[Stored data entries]
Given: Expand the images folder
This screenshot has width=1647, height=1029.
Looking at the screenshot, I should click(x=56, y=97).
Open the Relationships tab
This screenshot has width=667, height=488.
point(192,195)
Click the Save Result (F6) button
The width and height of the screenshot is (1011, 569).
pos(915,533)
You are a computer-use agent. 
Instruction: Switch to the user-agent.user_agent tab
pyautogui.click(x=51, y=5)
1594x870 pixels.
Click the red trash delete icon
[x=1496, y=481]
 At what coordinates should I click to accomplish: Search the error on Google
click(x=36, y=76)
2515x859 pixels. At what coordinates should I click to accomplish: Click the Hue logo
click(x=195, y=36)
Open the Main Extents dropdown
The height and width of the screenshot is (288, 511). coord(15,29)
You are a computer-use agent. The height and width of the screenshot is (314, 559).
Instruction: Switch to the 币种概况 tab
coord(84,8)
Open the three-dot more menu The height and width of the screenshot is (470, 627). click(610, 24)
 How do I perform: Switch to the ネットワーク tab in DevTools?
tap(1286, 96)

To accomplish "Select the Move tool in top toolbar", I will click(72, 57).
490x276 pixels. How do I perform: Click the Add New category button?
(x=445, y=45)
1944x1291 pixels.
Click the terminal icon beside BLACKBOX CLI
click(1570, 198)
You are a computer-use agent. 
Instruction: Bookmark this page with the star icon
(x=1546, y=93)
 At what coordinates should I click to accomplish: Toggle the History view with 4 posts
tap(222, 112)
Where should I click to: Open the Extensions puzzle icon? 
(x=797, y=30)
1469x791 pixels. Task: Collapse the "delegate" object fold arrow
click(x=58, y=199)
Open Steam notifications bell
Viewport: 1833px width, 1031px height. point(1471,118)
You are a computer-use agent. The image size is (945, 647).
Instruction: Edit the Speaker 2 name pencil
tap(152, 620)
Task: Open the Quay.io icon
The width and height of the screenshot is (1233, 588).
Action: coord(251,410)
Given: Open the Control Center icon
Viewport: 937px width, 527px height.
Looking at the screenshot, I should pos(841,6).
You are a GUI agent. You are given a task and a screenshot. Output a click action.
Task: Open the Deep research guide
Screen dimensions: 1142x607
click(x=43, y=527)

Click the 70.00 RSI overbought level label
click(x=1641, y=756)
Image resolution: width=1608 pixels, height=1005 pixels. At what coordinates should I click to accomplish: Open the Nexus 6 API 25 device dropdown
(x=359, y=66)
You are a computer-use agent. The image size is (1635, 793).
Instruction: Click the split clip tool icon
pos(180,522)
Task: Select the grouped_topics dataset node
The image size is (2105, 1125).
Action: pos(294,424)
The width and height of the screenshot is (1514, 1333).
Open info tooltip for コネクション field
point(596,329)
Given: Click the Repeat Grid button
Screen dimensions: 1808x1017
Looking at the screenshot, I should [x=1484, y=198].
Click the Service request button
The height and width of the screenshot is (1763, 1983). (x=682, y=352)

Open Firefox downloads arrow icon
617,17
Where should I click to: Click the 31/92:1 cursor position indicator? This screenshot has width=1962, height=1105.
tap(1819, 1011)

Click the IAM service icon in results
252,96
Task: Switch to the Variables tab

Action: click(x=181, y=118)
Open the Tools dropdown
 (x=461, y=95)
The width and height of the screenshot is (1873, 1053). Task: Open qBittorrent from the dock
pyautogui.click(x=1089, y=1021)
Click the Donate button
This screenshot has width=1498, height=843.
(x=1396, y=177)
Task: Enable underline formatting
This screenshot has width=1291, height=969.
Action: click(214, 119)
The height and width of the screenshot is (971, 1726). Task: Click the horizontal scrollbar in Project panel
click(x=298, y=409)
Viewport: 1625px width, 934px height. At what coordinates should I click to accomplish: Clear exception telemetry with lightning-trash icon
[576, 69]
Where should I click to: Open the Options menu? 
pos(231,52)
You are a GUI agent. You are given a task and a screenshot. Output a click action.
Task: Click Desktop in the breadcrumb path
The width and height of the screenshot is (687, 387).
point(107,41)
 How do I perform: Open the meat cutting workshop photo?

**Task prompt**.
Each of the lines from the one holding "Where should I click to: Click" through the final line of the entries is to be set down exactly, and no others.

**Written response**.
Where should I click to: Click the 31/92:1 cursor position indicator? This screenshot has width=1962, height=1105.
tap(1819, 1011)

Click the IAM service icon in results
252,96
Task: Switch to the Variables tab

Action: click(x=181, y=118)
Open the Tools dropdown
 (x=461, y=95)
The width and height of the screenshot is (1873, 1053). Task: Open qBittorrent from the dock
pyautogui.click(x=1089, y=1021)
Click the Donate button
This screenshot has width=1498, height=843.
(x=1396, y=177)
Task: Enable underline formatting
This screenshot has width=1291, height=969.
Action: click(214, 119)
The height and width of the screenshot is (971, 1726). Task: Click the horizontal scrollbar in Project panel
click(x=298, y=409)
Viewport: 1625px width, 934px height. At what coordinates should I click to accomplish: Clear exception telemetry with lightning-trash icon
[576, 69]
Where should I click to: Open the Options menu? 
pos(231,52)
You are a GUI agent. You are given a task and a screenshot. Output a click action.
Task: Click Desktop in the breadcrumb path
The width and height of the screenshot is (687, 387).
point(107,41)
 How do I perform: Open the meat cutting workshop photo?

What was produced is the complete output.